Dataset entries >>
▬▬▬▬▬▬▬▬▬▬

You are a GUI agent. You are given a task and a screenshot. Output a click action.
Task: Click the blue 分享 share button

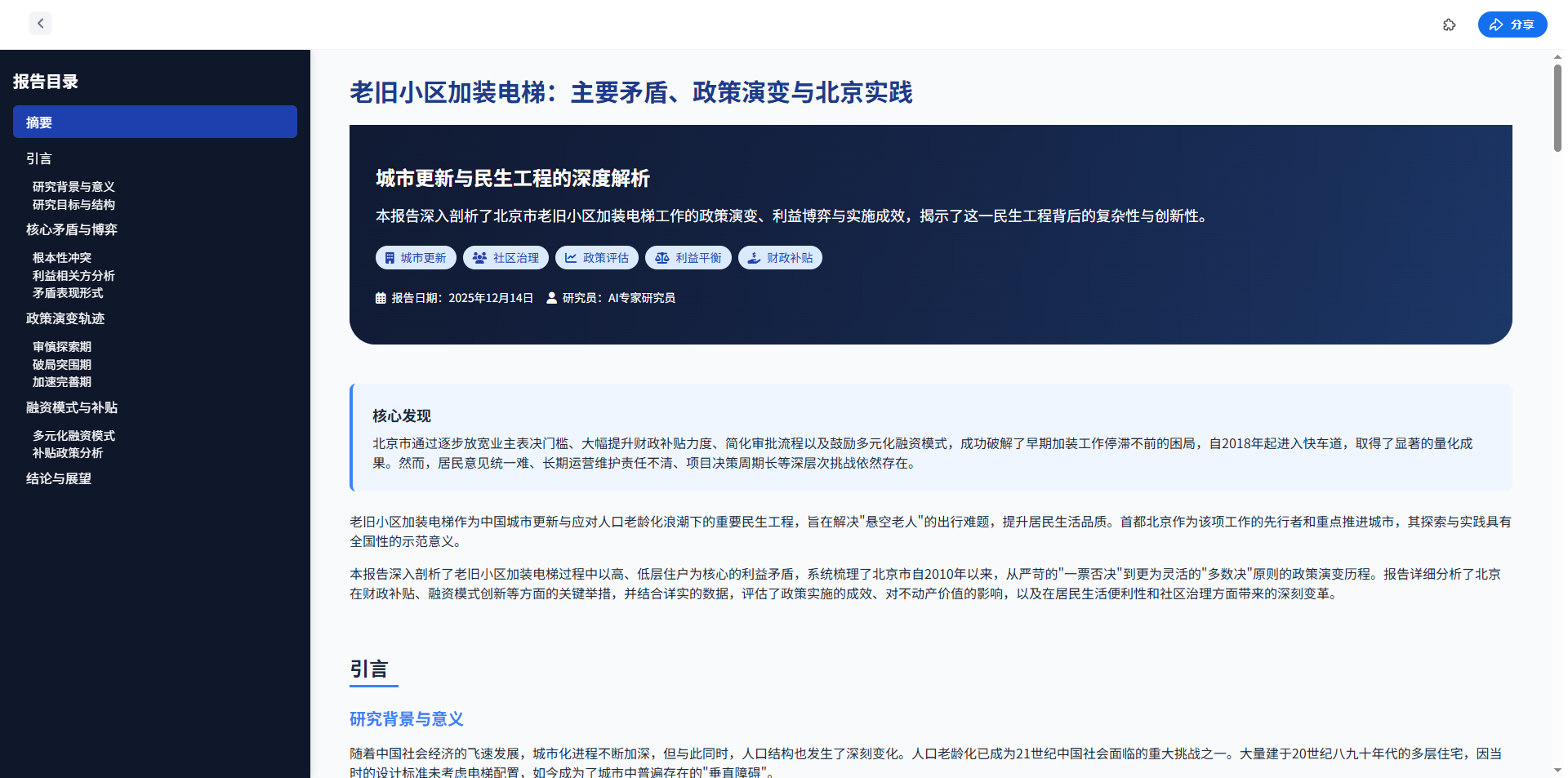1512,24
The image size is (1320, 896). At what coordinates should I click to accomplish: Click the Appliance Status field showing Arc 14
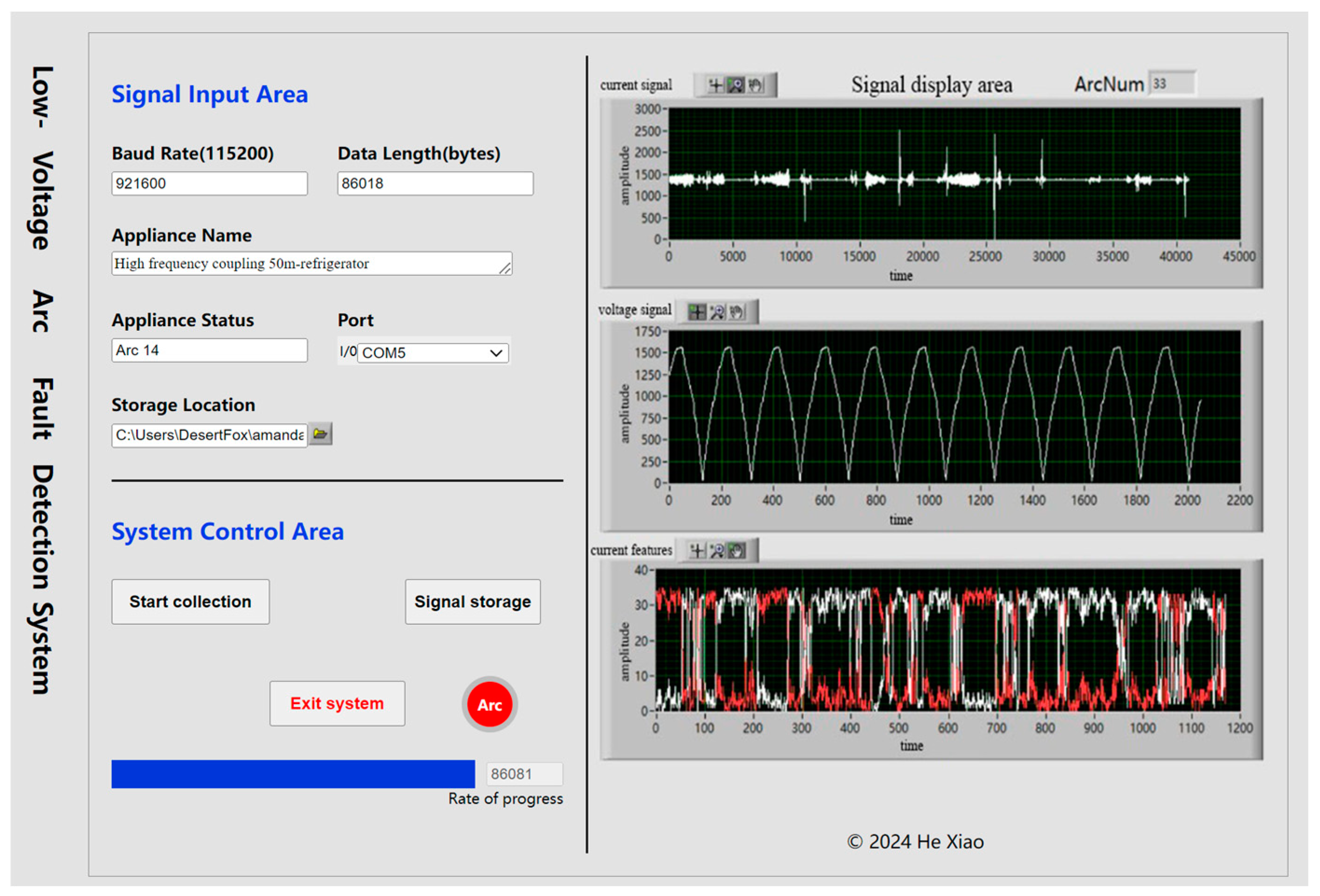pyautogui.click(x=209, y=350)

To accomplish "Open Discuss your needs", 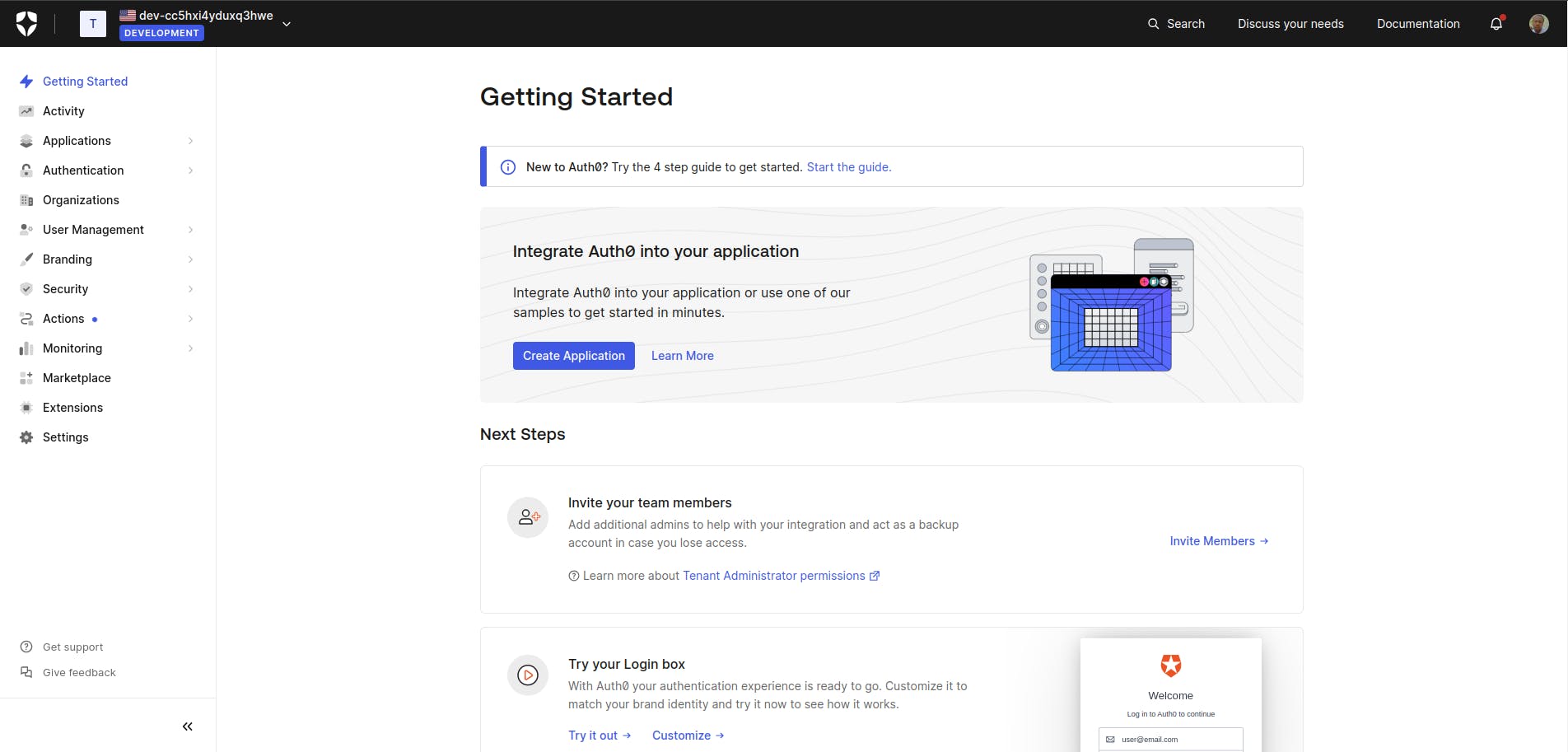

▬▬▬▬▬▬▬▬▬▬

Problem to work on >> Only the lines from the one containing "Task: Click the blue 分享 share button" through the final line of the entries belong in the copy, both ends included. Pictures stay out.

Result below >>
Task: Click the blue 分享 share button

1512,24
The image size is (1320, 896). At what coordinates should I click to accomplish: Click the Appliance Status field showing Arc 14
pyautogui.click(x=209, y=350)

To accomplish "Open Discuss your needs", 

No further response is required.